Write out exactly every line from the one containing "Task: Tap the recipient name Intelinet" through the final line of the material below, both included. Pictures are to be skipped.

Listed entries >>
________________________________________
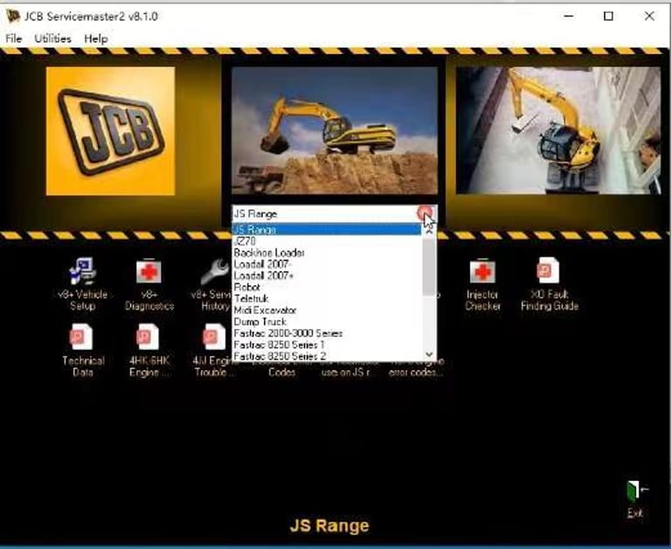Launch the Injector Checker tool
Screen dimensions: 671x549
[x=482, y=273]
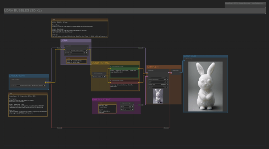Select the CONDITIONING group header
This screenshot has width=269, height=149.
tap(101, 63)
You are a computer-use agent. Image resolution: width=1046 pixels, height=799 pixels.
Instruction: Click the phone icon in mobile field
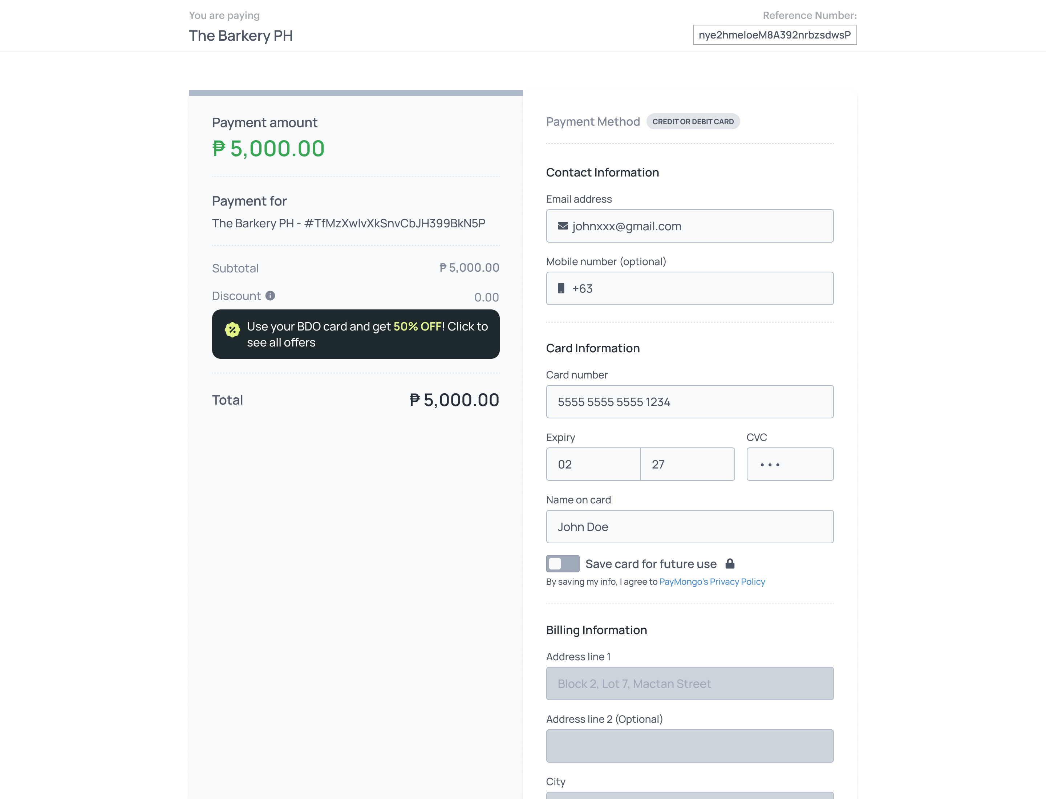pos(561,288)
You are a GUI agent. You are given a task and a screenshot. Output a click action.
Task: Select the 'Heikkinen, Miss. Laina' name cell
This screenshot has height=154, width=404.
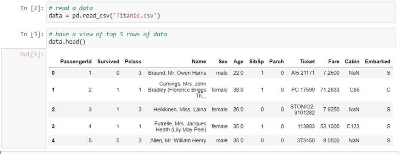(180, 110)
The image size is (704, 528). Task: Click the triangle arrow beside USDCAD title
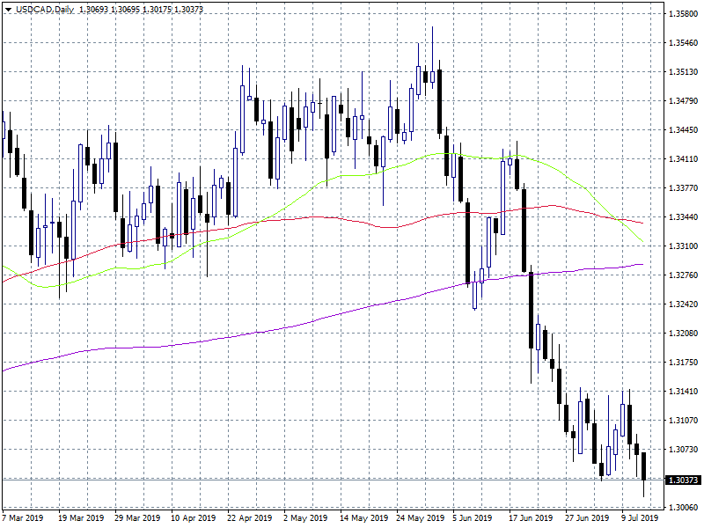tap(8, 9)
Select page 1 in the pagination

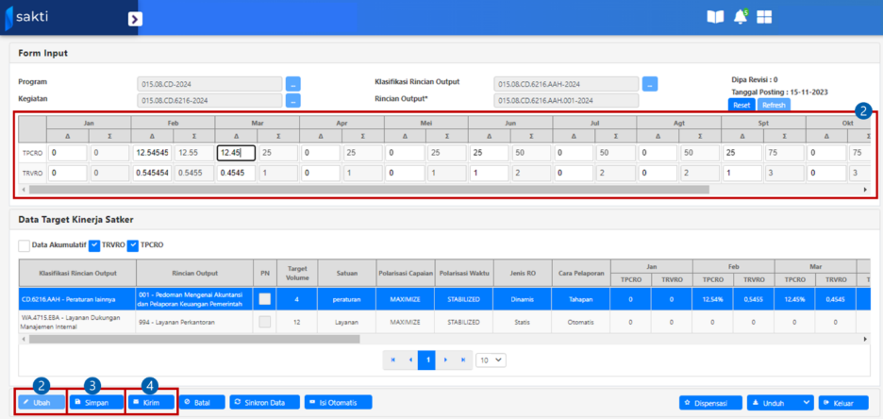coord(427,360)
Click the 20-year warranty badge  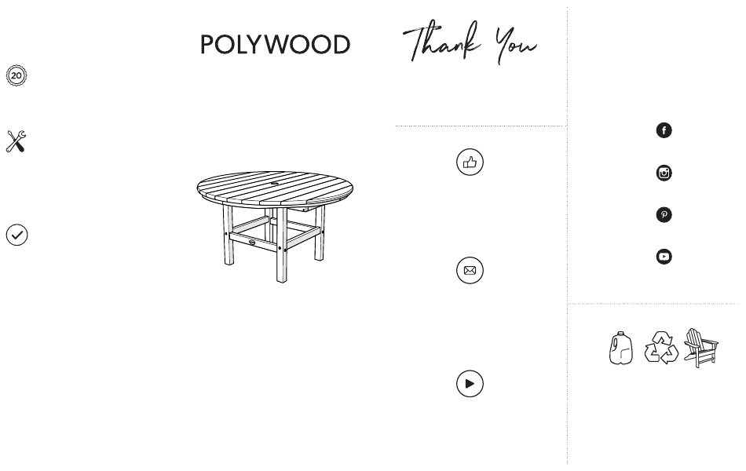pyautogui.click(x=16, y=75)
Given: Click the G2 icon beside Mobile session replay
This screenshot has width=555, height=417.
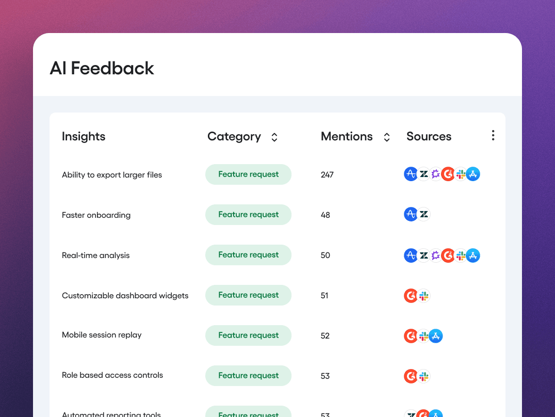Looking at the screenshot, I should [x=411, y=335].
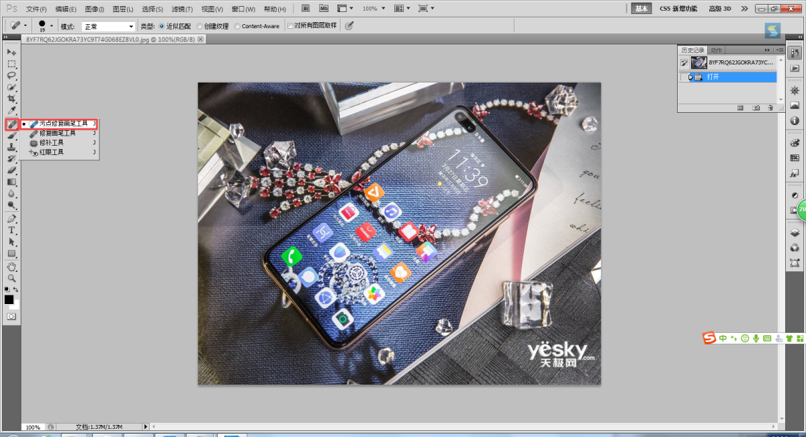Open the 滤镜(T) menu
806x437 pixels.
182,9
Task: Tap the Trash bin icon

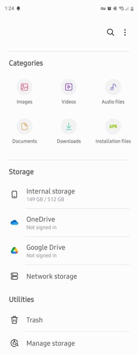Action: click(15, 320)
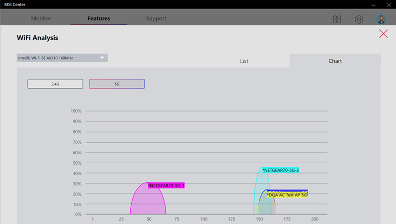Go to the Monitor tab
The image size is (396, 224).
click(x=41, y=19)
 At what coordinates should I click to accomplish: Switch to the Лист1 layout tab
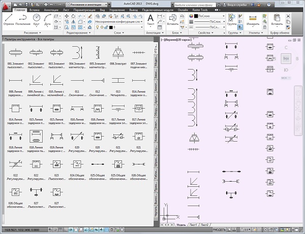[x=192, y=224]
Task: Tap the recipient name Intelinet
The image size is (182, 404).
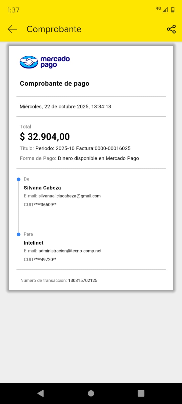Action: [x=34, y=243]
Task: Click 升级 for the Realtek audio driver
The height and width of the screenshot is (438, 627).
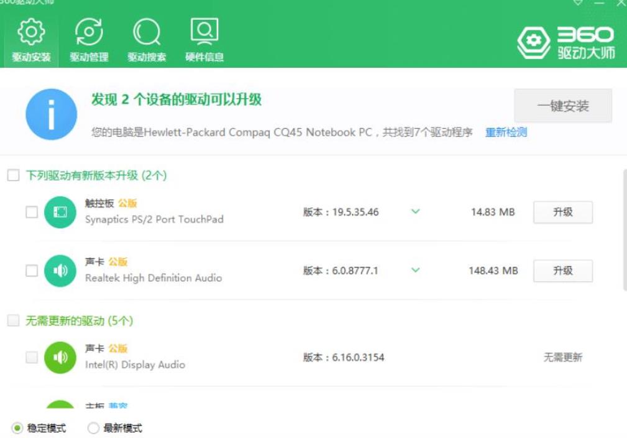Action: pyautogui.click(x=563, y=271)
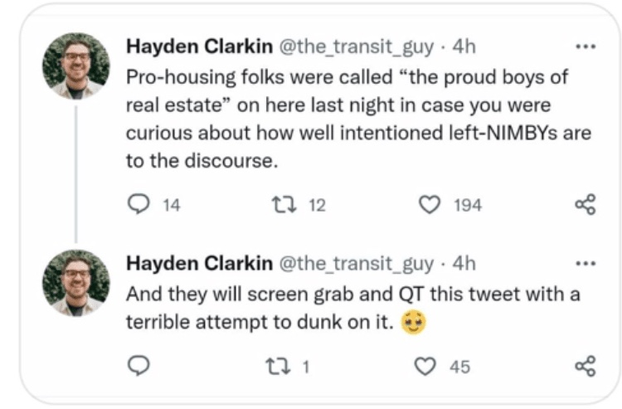Share the first tweet about left-NIMBYs
622x409 pixels.
pos(586,205)
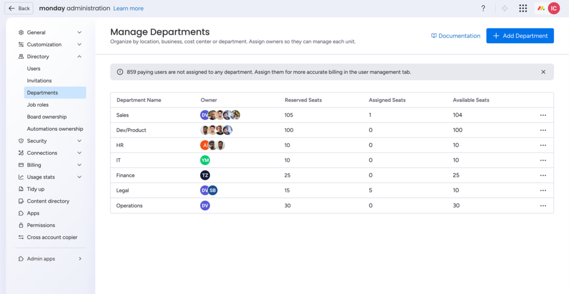Click the Add Department button

click(x=520, y=36)
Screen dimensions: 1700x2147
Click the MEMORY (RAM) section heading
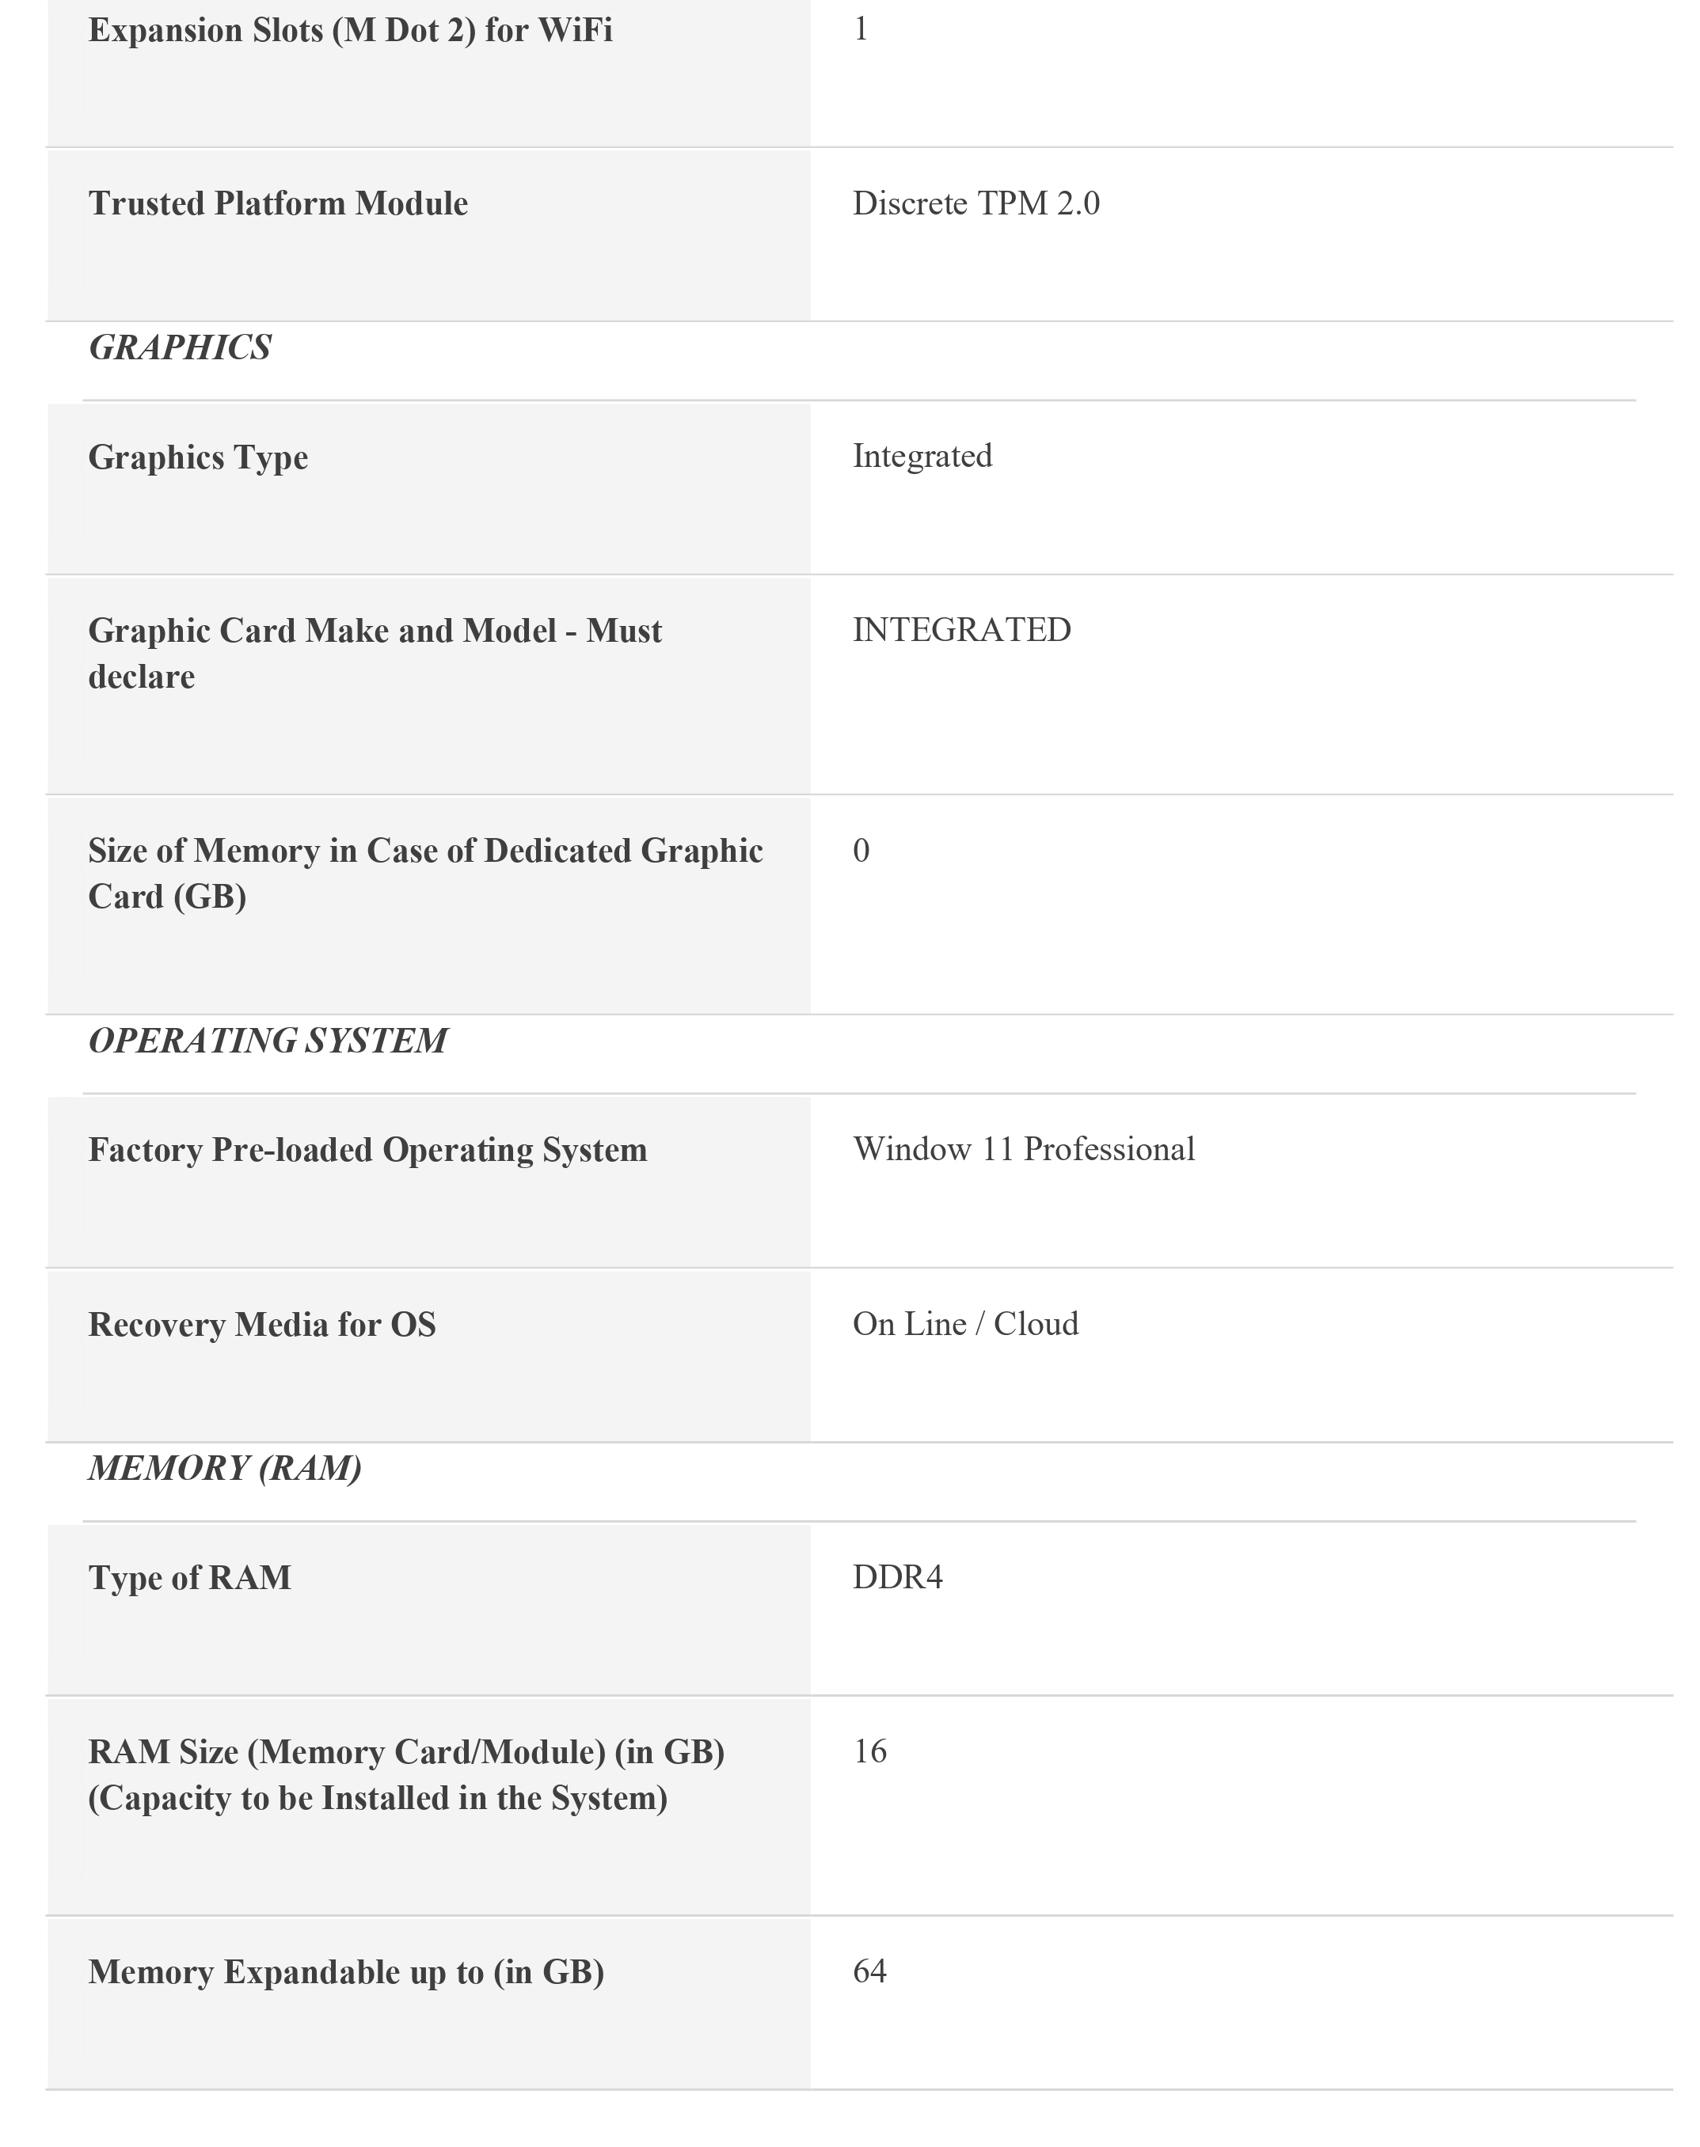[225, 1468]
________________________________________
Result for this task >>
Task: Tap the recipient name Intelinet
The image size is (182, 404).
Action: [x=34, y=243]
Task: Click 升级 for the Realtek audio driver
The height and width of the screenshot is (438, 627).
Action: pyautogui.click(x=563, y=271)
Share the first tweet about left-NIMBYs
622x409 pixels.
pos(586,205)
Click the Add Department button

click(x=520, y=36)
Screen dimensions: 1700x2147
Click the MEMORY (RAM) section heading
[225, 1468]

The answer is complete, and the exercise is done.